Im Jahre 2019 gelang es dem Mann einen Arbeitsvertrag als Buchhalter bei einer Behörde zu unterzeichnen. Die Arbeitsstelle war jedoch in einer anderen Stadt, zu der er umziehen müsse.

Zu der Aufnahme der Arbeitsstelle kam es allerdings nicht, weil das Jobcenter sich weigerte, die Mietkaution für die neue Wohnung einzuspringen. Der Kläger selbst konnte die Mietkaution selbst nicht aufbringen. Ein Umzug nach Düsseldorf war somit nicht mehr möglich.
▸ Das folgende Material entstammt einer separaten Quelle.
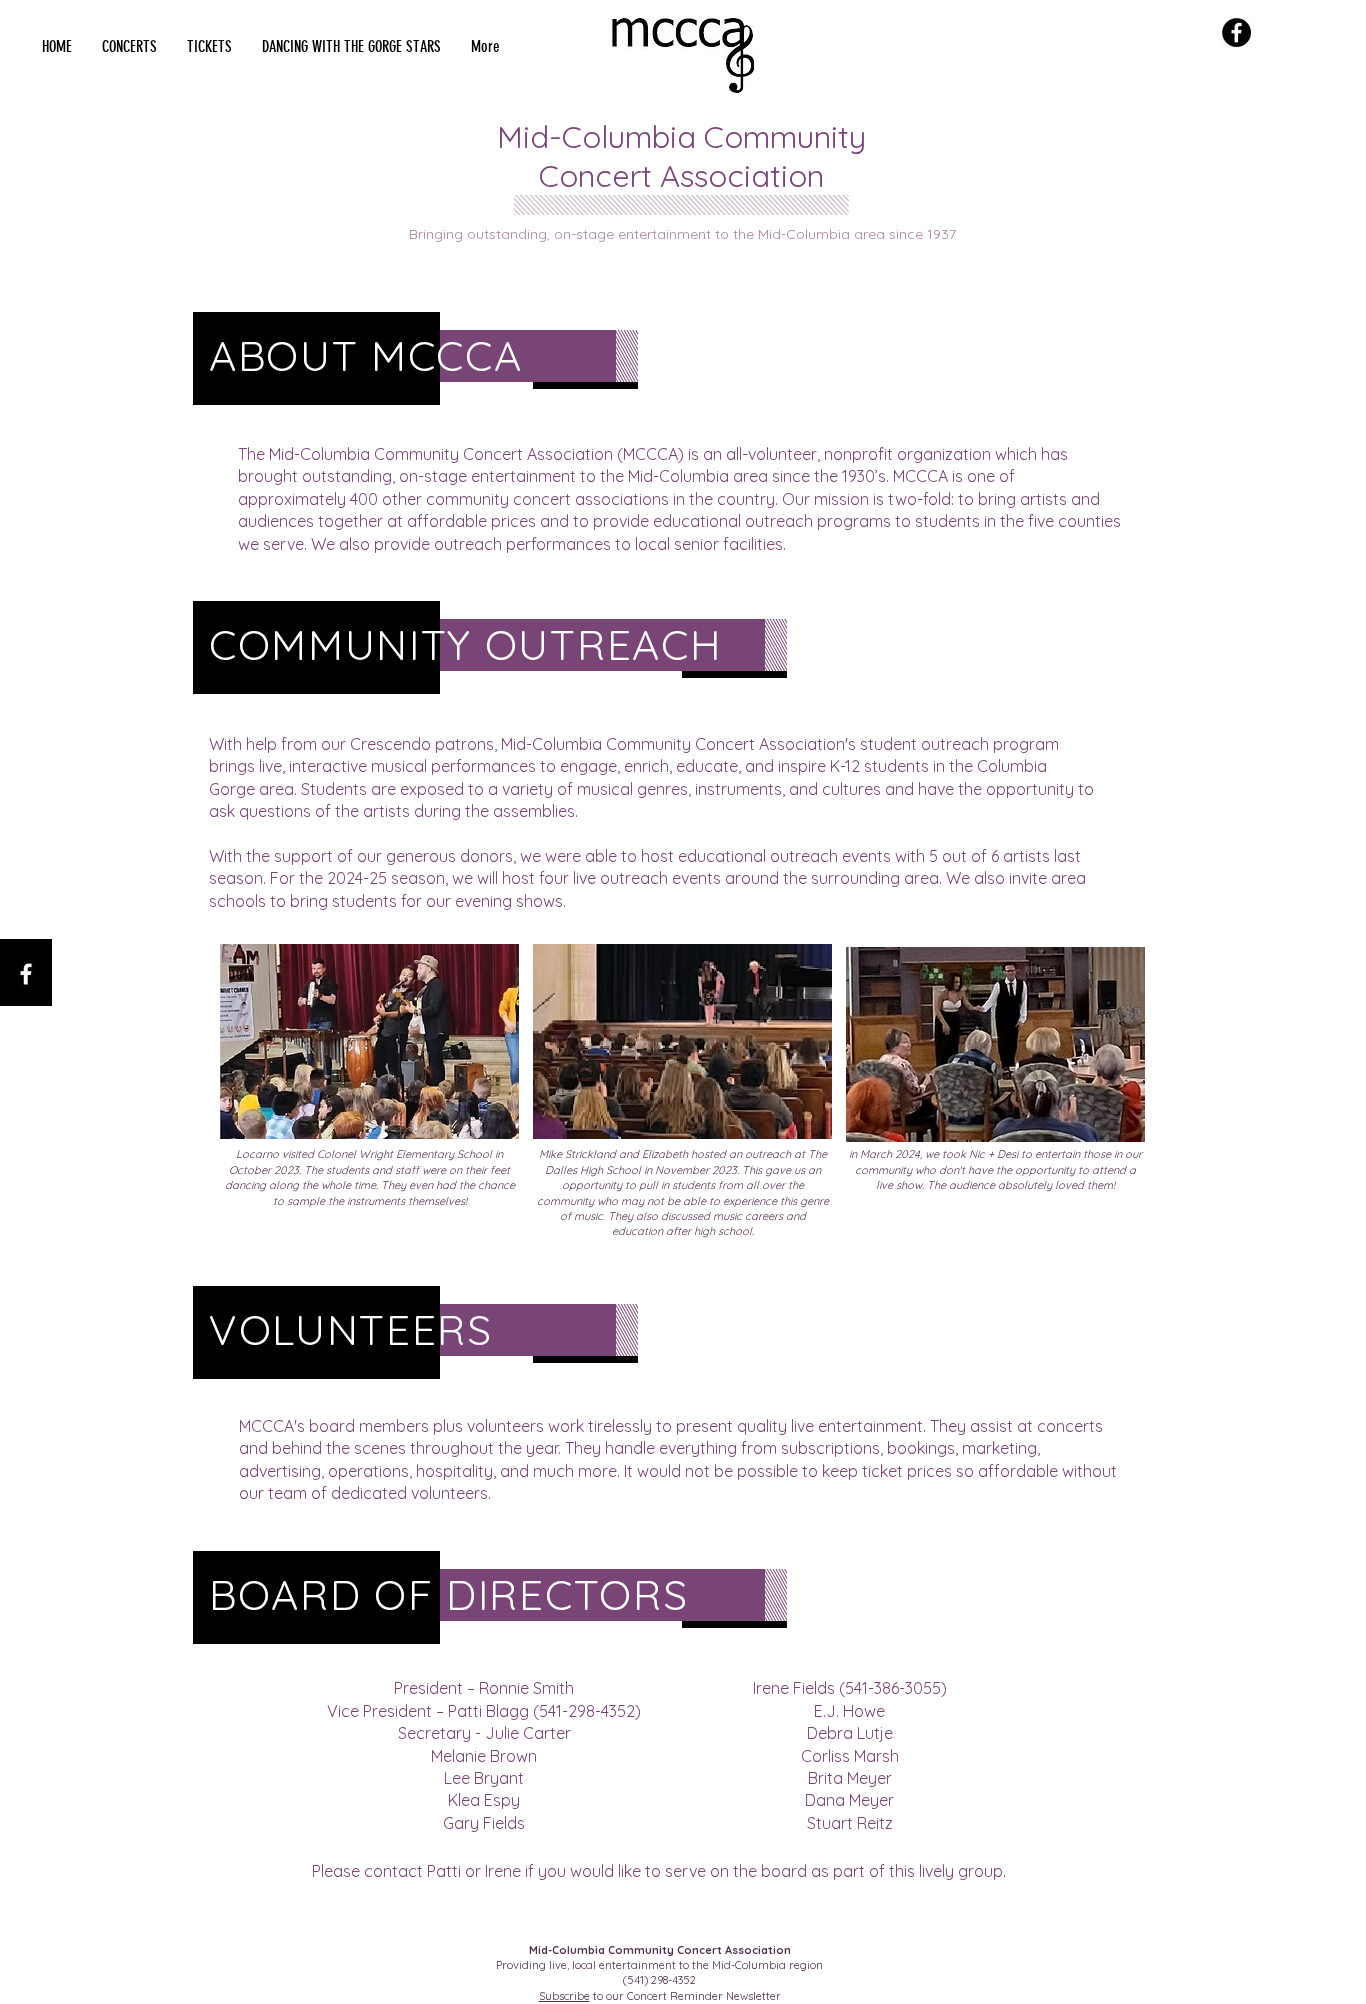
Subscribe (564, 1996)
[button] (129, 47)
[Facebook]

Im Jahr 2020 forderte das Jobcenter den Betroffenen überraschend auf, rund 6.000 Euro Hartz-IV-Leistungen zurückzuzahlen. Es bestehe ein Erstattungsanspruch wegen sozialwidrigen Verhaltens, so die Behörde. Er habe das Zustandekommen eines Arbeitsverhältnisses verhindert.

Klage gegen Erstattungsbescheid eingelegt

Gegen den Erstattungsbescheid legte der Betroffene zunächst Widerspruch ein. Als dieser zurückgewiesen wurde, erhob er Klage. Er habe die Arbeitsstelle nicht antreten können. Das habe nicht an ihm gelegen.

Das Jobcenter habe ihn nicht unterstützt, deshalb habe er den Mietvertrag nicht unterschrieben. Er habe kein Geld zur Verfügung gehabt, um die Kaution zahlen zu können. Aus seinem alten Mietvertrag sei er zu diesem Zeitpunkt noch nicht entlassen gewesen. Deshalb habe er die Kaution für die neue Wohnung nicht zahlen können.

Landessozialgericht: Fehlender Arbeitsantritt lag an unterlassener Hilfe des Jobcenters

Das Landessozialgericht folgte der Argumentation des Klägers.

“Der Nichtantritt einer außerhalb des Tagespendelbereichs liegenden Arbeitsstelle stellt kein sozialwidriges Verhalten im Sinne eines objektiven Unwerturteils dar, wenn der Arbeitsuchende eine Wohnung am künftigen Beschäftigungsort nicht anmieten konnte, weil er selbst nicht über die Mittel für eine Mietkaution verfügte und das Jobcenter die Übernahme der Mietkaution abgelehnt hatte”, so das Landessozialgericht.

Bei sozialwidrigem Verhalten werfen die Jobcenter den Betroffenen vor, ihre Hilfebedürftigkeit “selbst herbeigeführt” zu haben. In solchen Fällen fordern die Behörden die gezahlten Leistungen im Rahmen eines Erstattungsverfahrens zurück.

Wann werfen Jobcenter sozialwidriges Verhalten vor?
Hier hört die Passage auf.